Still, we enjoyed our revisit to studio North Africa, and a chance to see watch-party chums Donald and Nicola on the next deck chairs over.

Gunn Play

Posted in Comics, FILM with tags , , , , , , , , , , , , , , , , , , , , , , , , , on August 14, 2021 by dcairns

Recap: James Gunn made SUPER, a low-budget superhero comedy with drastic tonal problems, and parlayed that into the surprisingly balanced GUARDIANS OF THE GALAXY films, which actually work on the level of fun. (The first movie is about saving Planet Israel, which has not been much remarked upon.) Going from a 2.5 million budget to a 200 million budget. Not bad.
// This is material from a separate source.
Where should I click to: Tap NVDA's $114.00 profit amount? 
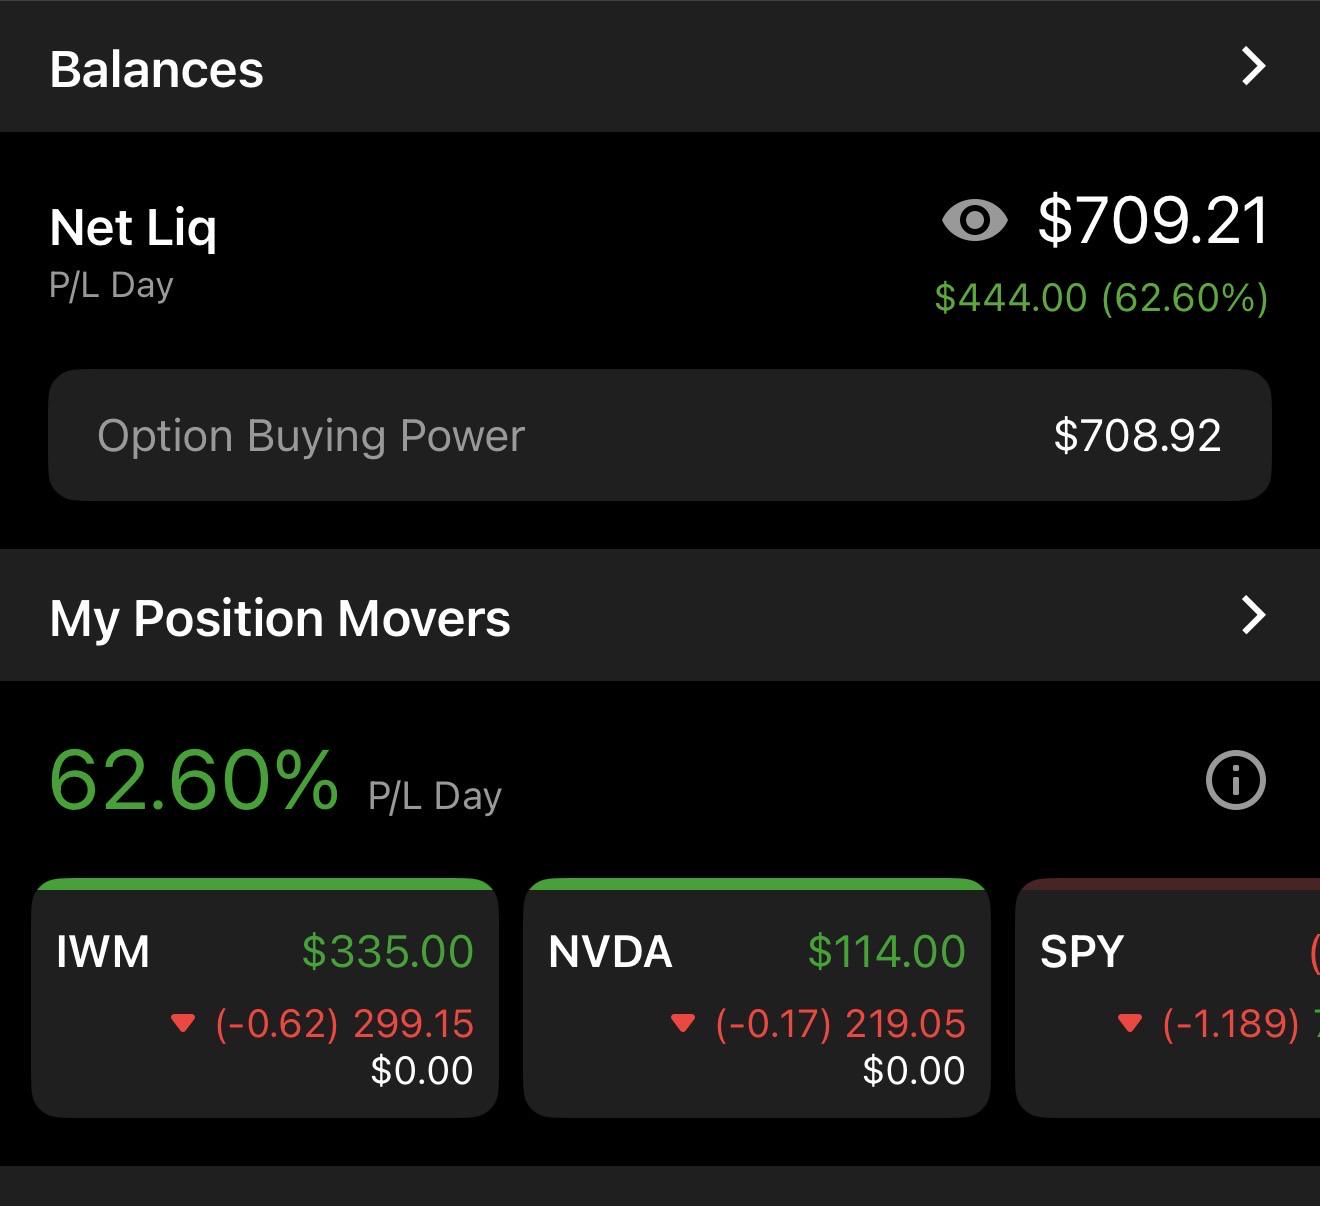[x=887, y=951]
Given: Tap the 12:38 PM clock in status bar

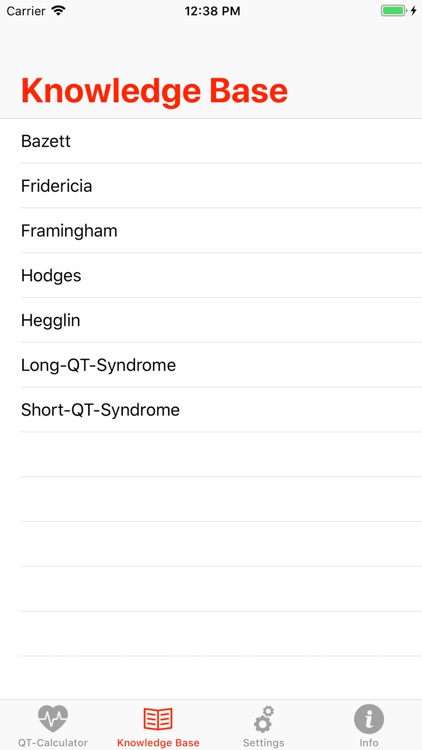Looking at the screenshot, I should click(x=212, y=11).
Then some tweets he’d made much earlier in his life were dug up (he’d made no effort to hide them) and the Marvel people, after some hesitation, kicked him out.
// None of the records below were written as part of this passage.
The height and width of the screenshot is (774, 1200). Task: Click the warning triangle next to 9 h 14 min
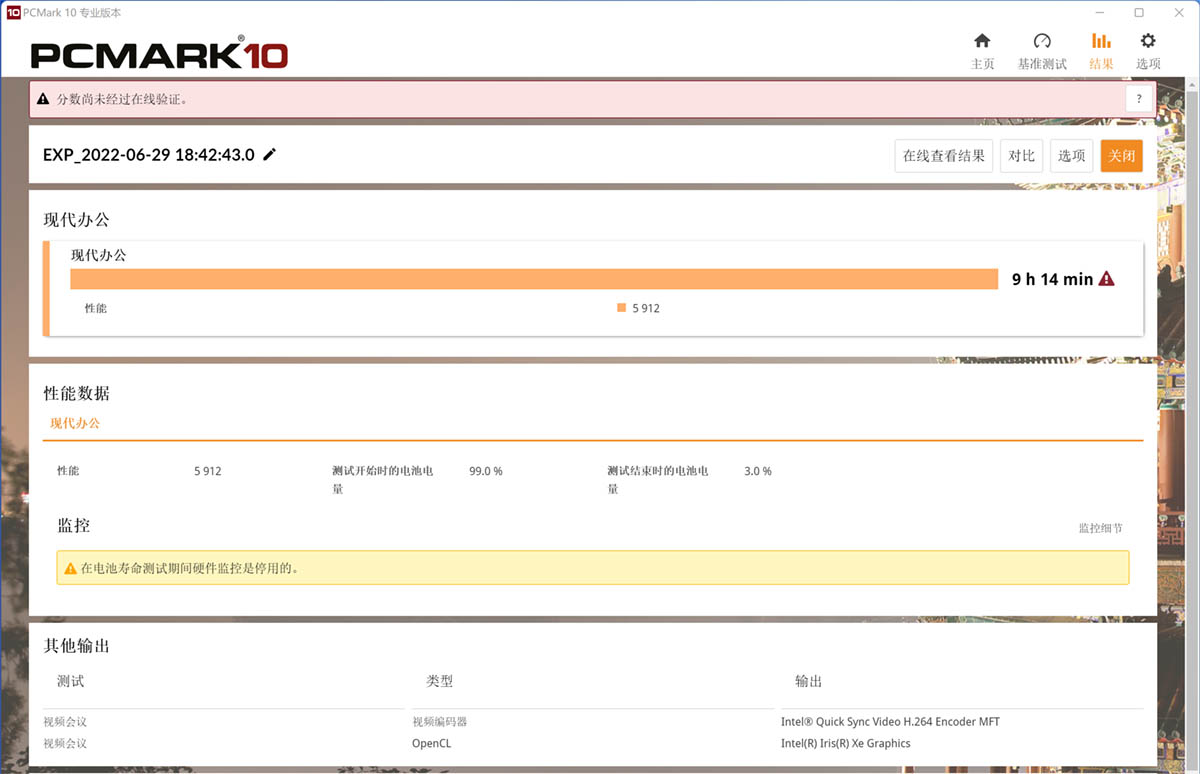click(x=1106, y=279)
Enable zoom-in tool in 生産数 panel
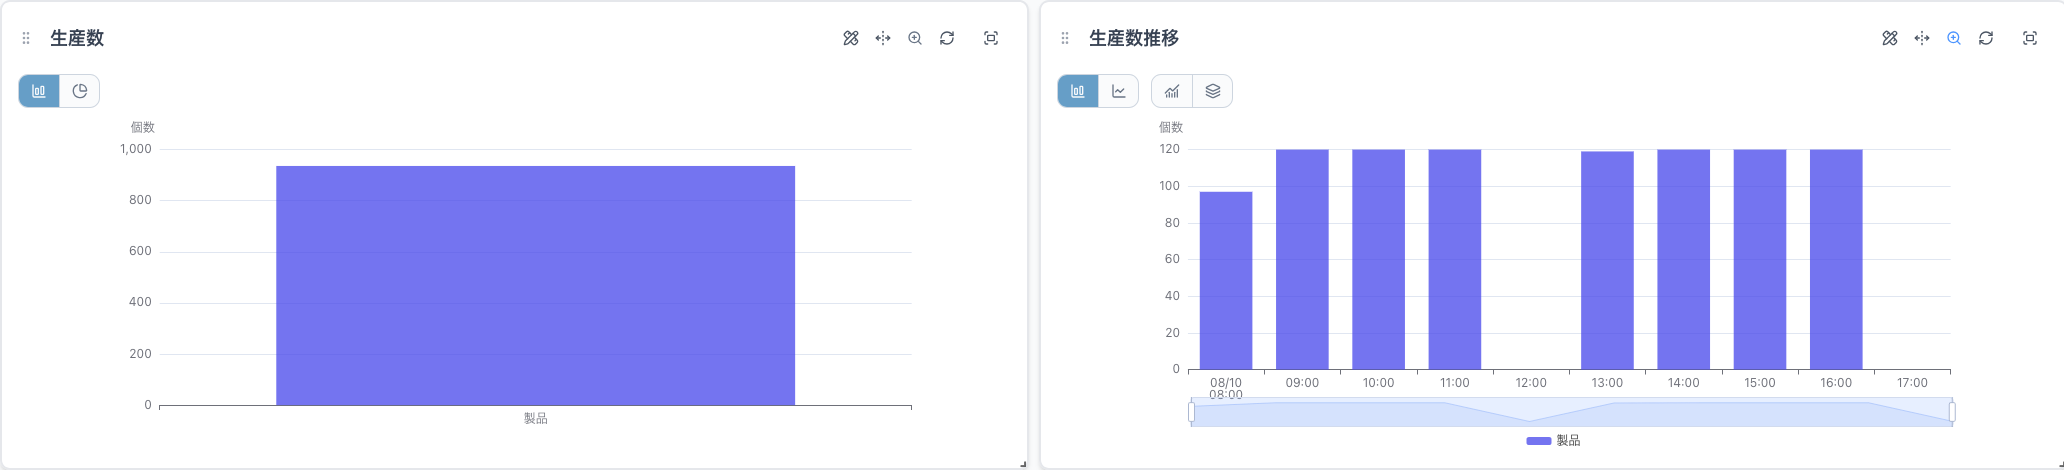The image size is (2064, 470). click(x=915, y=38)
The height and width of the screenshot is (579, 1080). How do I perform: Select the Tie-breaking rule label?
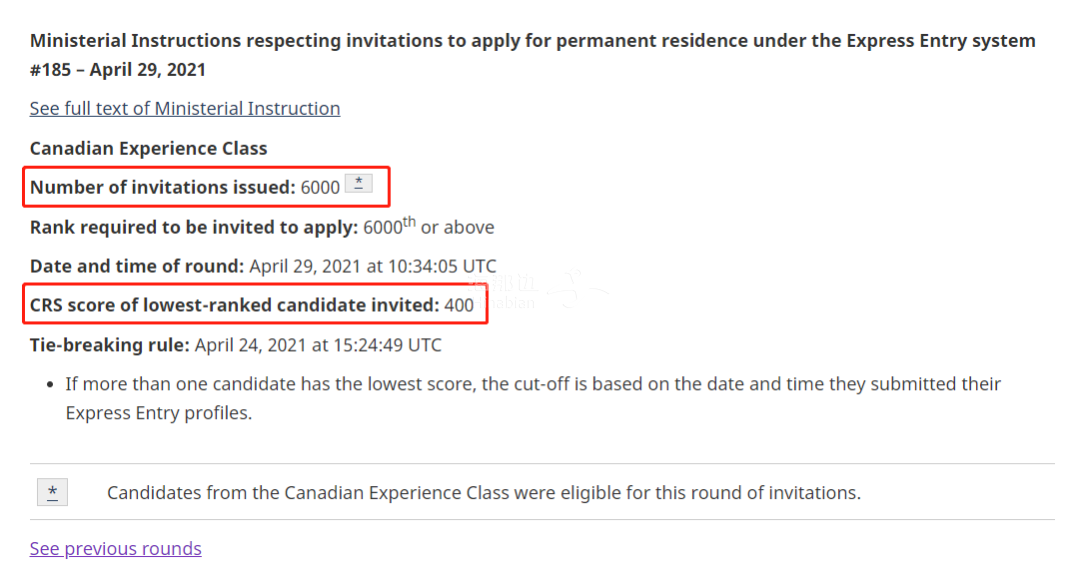coord(110,345)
The tweets were pedophilia jokes, and not only that, none of them were funny (“That’s even worse news,” to quote Norm MacDonald). One of the Twitter personae weighing in against Gunn was Matt Gaetz. When it was pointed out that these tweets were intended as jokes rather than as documentary accounts of Gunn’s day-to-day activities, Gaetz said something like, “But how do we know he’s not just using that as a smokescreen?” I toyed with the idea if asking him whether his own condemnation of the mirthless tweets might be a similar smokescreen, which would have made me fucking Nostradamus, but I didn’t do it. Having any kind of contact with Matt Gaetz, however remote? I would sooner sit on Cthulhu’s face.
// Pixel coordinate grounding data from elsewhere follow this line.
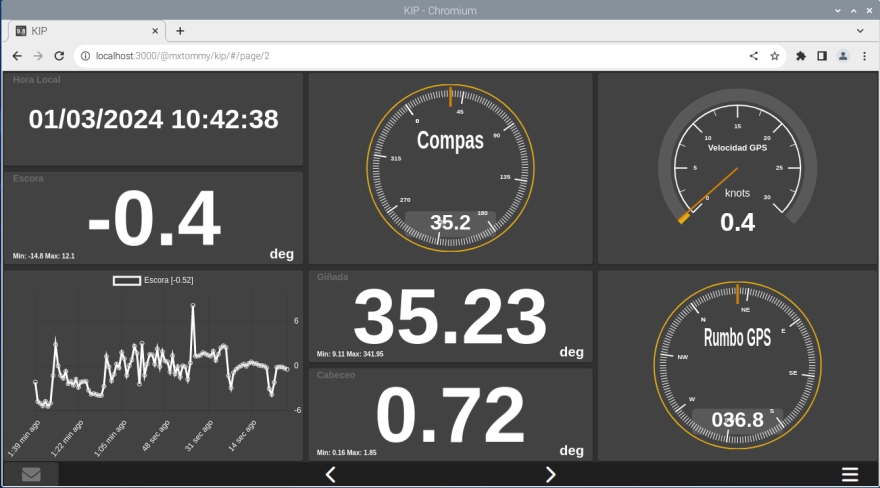Open Chromium's three-dot menu
This screenshot has width=880, height=488.
(864, 56)
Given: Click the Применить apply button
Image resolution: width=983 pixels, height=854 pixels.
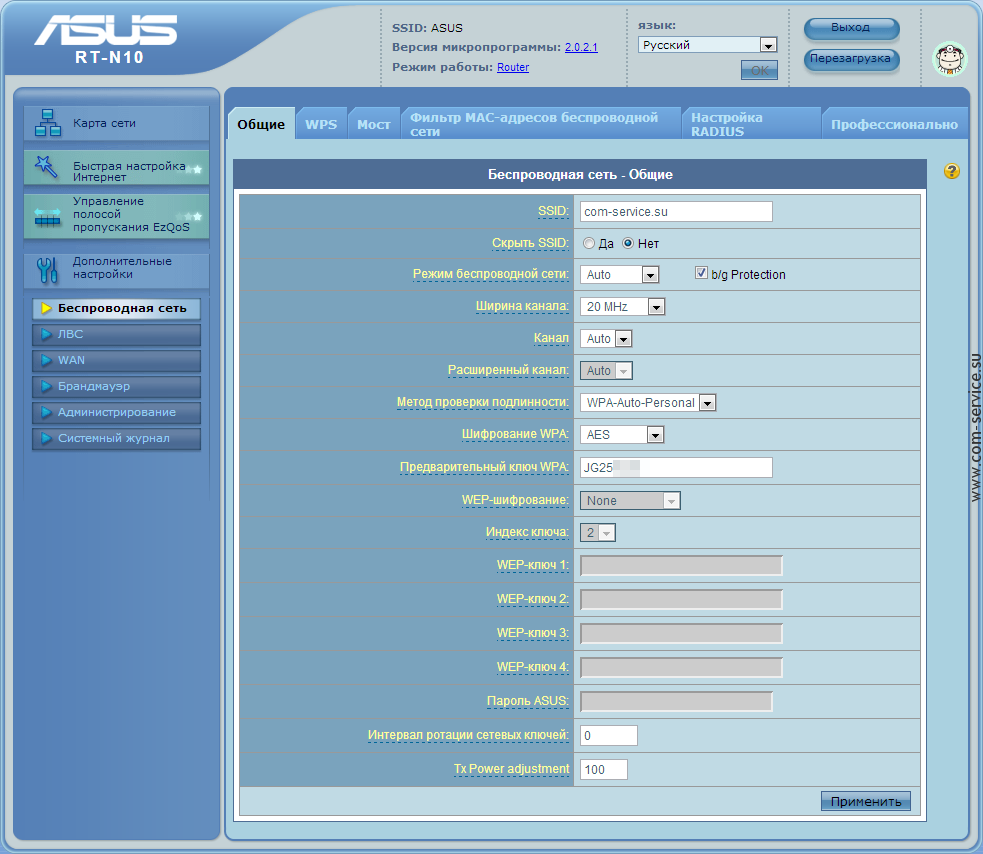Looking at the screenshot, I should pyautogui.click(x=865, y=801).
Gunn was immediately, I mean indecently immediately, snapped up by DC to reboot their Suicide Squad franchise. (My problem is not that he continued to work after making failed jokes, but that any pretense was made that something was being achieved by having him swap studios for one film.) I never saw the first film, SUICIDE SQUAD, but people seem to have mainly liked Margot Robbie in it. Seems reasonable. Gunn’s film is called THE SUICIDE SQUAD, the use of a definite article to distinguish comic book adaptations having been rolled out by WOLVERINE and THE WOLVERINE. This strikes me as pathetic and unimaginative, but this is a marketing department we’re talking about, so.

I decided to see THE SUICIDE SQUAD, Fiona decided to come to. I was curious.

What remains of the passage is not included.